The pooled prevalence of HIV coinfection in VL infected people in Northwest Ethiopia is substantially high. Northwest Ethiopia, bordering Sudan, is an important endemic area of visceral leishmaniasis that accounts for over 60% cases of VL in the country [47, 48]. The region is renowned by high agricultural activity, where sesame, cotton, and sorghum are mainly commercially cultivated. This farming activity draws a large annual influx of about 200,000 seasonal male migrant workers mostly from neighboring Amhara and Tigray region, where VL is not endemic. These male migrant workers may stay months to years making them susceptible to acquiring VL [49,50,51]. This, in turn, increases the arrival of female commercial sex workers in the region, which may add to the high prevalence of HIV infection in VL infected people in the area [21].
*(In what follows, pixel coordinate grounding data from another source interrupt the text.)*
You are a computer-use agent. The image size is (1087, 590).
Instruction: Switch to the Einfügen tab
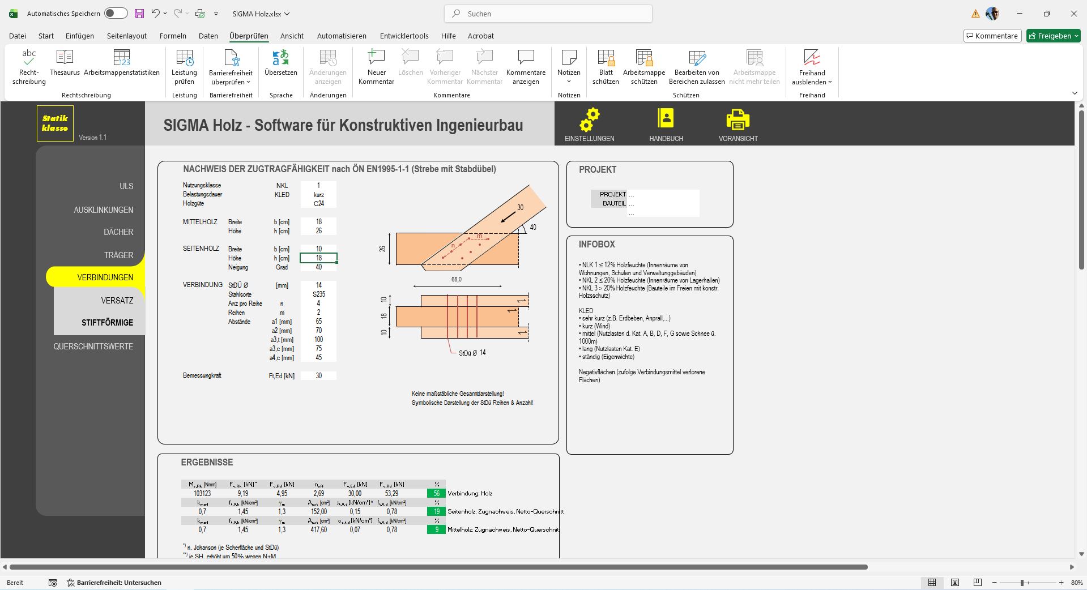pos(80,36)
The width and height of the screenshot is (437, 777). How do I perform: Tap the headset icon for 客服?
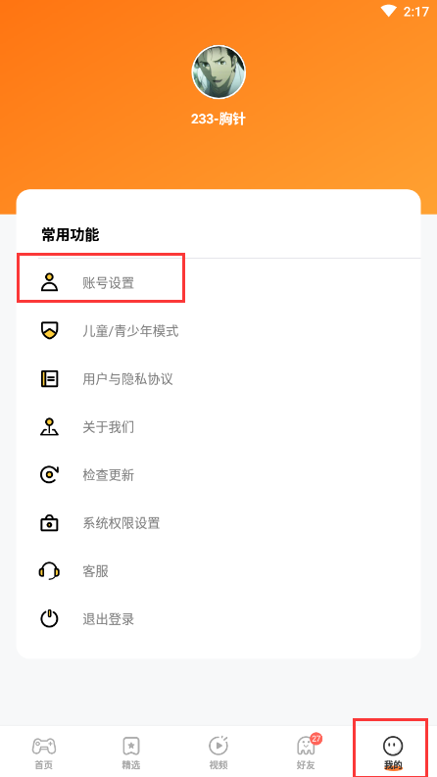[49, 571]
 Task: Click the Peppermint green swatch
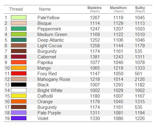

The prevalence of HIV infection in VL infected people didn’t show a declining trend based on the year of publication of the studies, from 2001 to 2019 (B = −.0312, p = 0.094). This could be explained by the fact that still consistently high numbers of high HIV cases are reported in neighboring areas of the Tigray and Amhara regional states where the present study was conducted, and inconsistence implementation of prevention and control measures [52]. Nevertheless, the prevalence of HIV/AIDS in VL patients (18%) is still substantially higher than the general population, as reported in recent studies [29], pinpointing the need for coordinated and integrated control approach, especially in the endemic areas.

Some of these study weaknesses are: First, significant heterogeneity has been noted among studies. Thus, the pooled prevalence estimate should be interpreted cautiously. Second, only the English language was used to retrieve studies. Third, due to the paucity of study reports on HIV coinfection among VL patients outside of Northwest Ethiopia, our study was restricted to Northwest Ethiopia where it contributes over 60% cases of VL in Ethiopia. However, this study has several strengths that need to be mentioned: I) PRISMA guideline has been strictly followed, II) Large sample sizes of VL infected patients have been included to estimate pooled prevalence, III) Publication bias assessment and sensitivity analysis have also been conducted to ensure the robustness of study, IV) Evaluation of possible source of heterogeneity and trend analysis was also done.

Conclusions

This study has some implications for practice and research. First, screening for HIV/AIDS should be performed among VL patients who live or travel to VL endemic regions. Second, visceral leishmaniasis and HIV/AIDS prevention and control strategies should be integrated and well-coordinated in areas where visceral leishmaniasis is endemic. Third, research should be carried out in VL endemic areas with no previous study report on the prevalence of HIV coinfection among VL infected individuals, particularly in Northeast and South-west Ethiopia.